* **THE PROBLEM**: Here are some records. Transcribe all of them exactly.

[Stored records]
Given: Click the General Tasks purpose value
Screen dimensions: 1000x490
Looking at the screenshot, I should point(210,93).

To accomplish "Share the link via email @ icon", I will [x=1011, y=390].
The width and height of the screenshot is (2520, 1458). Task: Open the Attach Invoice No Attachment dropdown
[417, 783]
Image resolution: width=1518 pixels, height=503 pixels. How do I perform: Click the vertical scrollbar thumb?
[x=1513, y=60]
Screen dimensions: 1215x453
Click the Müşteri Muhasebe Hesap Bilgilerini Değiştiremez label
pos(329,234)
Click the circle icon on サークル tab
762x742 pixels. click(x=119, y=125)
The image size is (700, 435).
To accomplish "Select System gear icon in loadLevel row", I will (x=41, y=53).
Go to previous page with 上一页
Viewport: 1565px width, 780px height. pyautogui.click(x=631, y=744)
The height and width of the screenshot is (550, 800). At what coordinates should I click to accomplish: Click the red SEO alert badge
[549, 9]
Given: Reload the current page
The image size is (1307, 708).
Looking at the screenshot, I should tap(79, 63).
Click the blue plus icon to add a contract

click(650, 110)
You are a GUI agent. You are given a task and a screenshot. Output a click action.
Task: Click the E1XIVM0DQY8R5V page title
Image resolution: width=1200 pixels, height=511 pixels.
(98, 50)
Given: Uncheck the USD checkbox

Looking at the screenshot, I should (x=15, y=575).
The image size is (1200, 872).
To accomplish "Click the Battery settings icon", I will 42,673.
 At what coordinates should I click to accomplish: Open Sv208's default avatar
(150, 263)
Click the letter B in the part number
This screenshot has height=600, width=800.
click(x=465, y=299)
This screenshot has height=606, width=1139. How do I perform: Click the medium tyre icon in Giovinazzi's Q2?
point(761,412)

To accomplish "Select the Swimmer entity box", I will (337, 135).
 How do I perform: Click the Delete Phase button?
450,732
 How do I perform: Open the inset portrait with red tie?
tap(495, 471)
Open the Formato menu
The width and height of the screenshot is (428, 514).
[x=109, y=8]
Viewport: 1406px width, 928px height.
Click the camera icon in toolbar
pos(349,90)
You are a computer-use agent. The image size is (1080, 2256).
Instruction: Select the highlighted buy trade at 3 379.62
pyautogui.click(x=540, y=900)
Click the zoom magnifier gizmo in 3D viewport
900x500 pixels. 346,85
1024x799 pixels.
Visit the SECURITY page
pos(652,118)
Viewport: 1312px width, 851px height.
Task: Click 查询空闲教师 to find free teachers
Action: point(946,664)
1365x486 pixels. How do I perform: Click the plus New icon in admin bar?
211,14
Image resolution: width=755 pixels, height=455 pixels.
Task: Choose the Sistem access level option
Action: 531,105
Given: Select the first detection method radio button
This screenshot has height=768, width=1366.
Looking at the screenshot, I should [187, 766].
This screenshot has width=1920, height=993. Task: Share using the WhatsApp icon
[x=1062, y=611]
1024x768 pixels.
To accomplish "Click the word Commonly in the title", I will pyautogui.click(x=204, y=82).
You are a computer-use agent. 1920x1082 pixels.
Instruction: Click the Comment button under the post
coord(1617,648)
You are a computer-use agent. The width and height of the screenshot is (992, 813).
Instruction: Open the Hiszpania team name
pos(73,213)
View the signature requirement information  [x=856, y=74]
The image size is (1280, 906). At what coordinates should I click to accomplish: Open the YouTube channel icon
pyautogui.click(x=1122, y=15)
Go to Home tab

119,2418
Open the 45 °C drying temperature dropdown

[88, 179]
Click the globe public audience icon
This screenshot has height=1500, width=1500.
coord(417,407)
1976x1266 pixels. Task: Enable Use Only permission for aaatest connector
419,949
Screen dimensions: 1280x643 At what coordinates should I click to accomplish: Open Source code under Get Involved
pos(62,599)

* **OUTPUT OF THE EXERCISE**:
Given: Click the General Tasks purpose value
Screen dimensions: 1000x490
Looking at the screenshot, I should point(210,93).

To accomplish "Share the link via email @ icon", I will [x=1011, y=390].
The width and height of the screenshot is (2520, 1458). Task: Open the Attach Invoice No Attachment dropdown
[417, 783]
Image resolution: width=1518 pixels, height=503 pixels. How do I perform: Click the vertical scrollbar thumb?
[x=1513, y=60]
Screen dimensions: 1215x453
Click the Müşteri Muhasebe Hesap Bilgilerini Değiştiremez label
pos(329,234)
Click the circle icon on サークル tab
762x742 pixels. click(x=119, y=125)
The image size is (700, 435).
To accomplish "Select System gear icon in loadLevel row", I will (x=41, y=53).
Go to previous page with 上一页
Viewport: 1565px width, 780px height. pyautogui.click(x=631, y=744)
The height and width of the screenshot is (550, 800). At what coordinates should I click to accomplish: Click the red SEO alert badge
[549, 9]
Given: Reload the current page
The image size is (1307, 708).
Looking at the screenshot, I should tap(79, 63).
Click the blue plus icon to add a contract

click(650, 110)
You are a GUI agent. You are given a task and a screenshot. Output a click action.
Task: Click the E1XIVM0DQY8R5V page title
Image resolution: width=1200 pixels, height=511 pixels.
(98, 50)
Given: Uncheck the USD checkbox

Looking at the screenshot, I should (x=15, y=575).
The image size is (1200, 872).
To accomplish "Click the Battery settings icon", I will 42,673.
 At what coordinates should I click to accomplish: Open Sv208's default avatar
(150, 263)
Click the letter B in the part number
This screenshot has height=600, width=800.
click(x=465, y=299)
This screenshot has height=606, width=1139. How do I perform: Click the medium tyre icon in Giovinazzi's Q2?
point(761,412)

To accomplish "Select the Swimmer entity box", I will (337, 135).
 How do I perform: Click the Delete Phase button?
450,732
 How do I perform: Open the inset portrait with red tie?
tap(495, 471)
Open the Formato menu
The width and height of the screenshot is (428, 514).
[x=109, y=8]
Viewport: 1406px width, 928px height.
Click the camera icon in toolbar
pos(349,90)
You are a computer-use agent. The image size is (1080, 2256).
Instruction: Select the highlighted buy trade at 3 379.62
pyautogui.click(x=540, y=900)
Click the zoom magnifier gizmo in 3D viewport
900x500 pixels. 346,85
1024x799 pixels.
Visit the SECURITY page
pos(652,118)
Viewport: 1312px width, 851px height.
Task: Click 查询空闲教师 to find free teachers
Action: point(946,664)
1365x486 pixels. How do I perform: Click the plus New icon in admin bar?
211,14
Image resolution: width=755 pixels, height=455 pixels.
Task: Choose the Sistem access level option
Action: 531,105
Given: Select the first detection method radio button
This screenshot has height=768, width=1366.
Looking at the screenshot, I should [187, 766].
This screenshot has width=1920, height=993. Task: Share using the WhatsApp icon
[x=1062, y=611]
1024x768 pixels.
To accomplish "Click the word Commonly in the title", I will pyautogui.click(x=204, y=82).
You are a computer-use agent. 1920x1082 pixels.
Instruction: Click the Comment button under the post
coord(1617,648)
You are a computer-use agent. The width and height of the screenshot is (992, 813).
Instruction: Open the Hiszpania team name
pos(73,213)
View the signature requirement information  [x=856, y=74]
The image size is (1280, 906). At what coordinates should I click to accomplish: Open the YouTube channel icon
pyautogui.click(x=1122, y=15)
Go to Home tab

119,2418
Open the 45 °C drying temperature dropdown

[88, 179]
Click the globe public audience icon
This screenshot has height=1500, width=1500.
coord(417,407)
1976x1266 pixels. Task: Enable Use Only permission for aaatest connector
419,949
Screen dimensions: 1280x643 At what coordinates should I click to accomplish: Open Source code under Get Involved
pos(62,599)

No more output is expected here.